## Supplied entries
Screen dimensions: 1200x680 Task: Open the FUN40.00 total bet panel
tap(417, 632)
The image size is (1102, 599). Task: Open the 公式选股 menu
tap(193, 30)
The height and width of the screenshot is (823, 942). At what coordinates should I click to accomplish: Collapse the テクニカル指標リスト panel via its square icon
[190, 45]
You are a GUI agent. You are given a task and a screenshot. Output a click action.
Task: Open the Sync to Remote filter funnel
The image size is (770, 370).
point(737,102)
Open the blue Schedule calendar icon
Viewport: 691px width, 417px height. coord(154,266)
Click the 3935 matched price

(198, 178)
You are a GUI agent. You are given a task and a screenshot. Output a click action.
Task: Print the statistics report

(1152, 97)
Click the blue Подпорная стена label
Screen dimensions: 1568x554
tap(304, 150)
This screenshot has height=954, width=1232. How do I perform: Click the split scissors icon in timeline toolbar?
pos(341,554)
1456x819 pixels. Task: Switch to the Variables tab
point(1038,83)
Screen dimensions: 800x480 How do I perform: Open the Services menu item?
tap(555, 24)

## Written instruction
Render the rows above, from the first line through the line containing "pos(341,554)", as a Markdown table with the columns Number and Text. Give each line its own number and leave out blank lines.

## Solution below
| Number | Text |
|---|---|
| 1 | Screen dimensions: 1200x680 Task: Open the FUN40.00 total bet panel |
| 2 | tap(417, 632) |
| 3 | The image size is (1102, 599). Task: Open the 公式选股 menu |
| 4 | tap(193, 30) |
| 5 | The height and width of the screenshot is (823, 942). At what coordinates should I click to accomplish: Collapse the テクニカル指標リスト panel via its square icon |
| 6 | [190, 45] |
| 7 | You are a GUI agent. You are given a task and a screenshot. Output a click action. |
| 8 | Task: Open the Sync to Remote filter funnel |
| 9 | The image size is (770, 370). |
| 10 | point(737,102) |
| 11 | Open the blue Schedule calendar icon |
| 12 | Viewport: 691px width, 417px height. coord(154,266) |
| 13 | Click the 3935 matched price |
| 14 | (198, 178) |
| 15 | You are a GUI agent. You are given a task and a screenshot. Output a click action. |
| 16 | Task: Print the statistics report |
| 17 | (1152, 97) |
| 18 | Click the blue Подпорная стена label |
| 19 | Screen dimensions: 1568x554 |
| 20 | tap(304, 150) |
| 21 | This screenshot has height=954, width=1232. How do I perform: Click the split scissors icon in timeline toolbar? |
| 22 | pos(341,554) |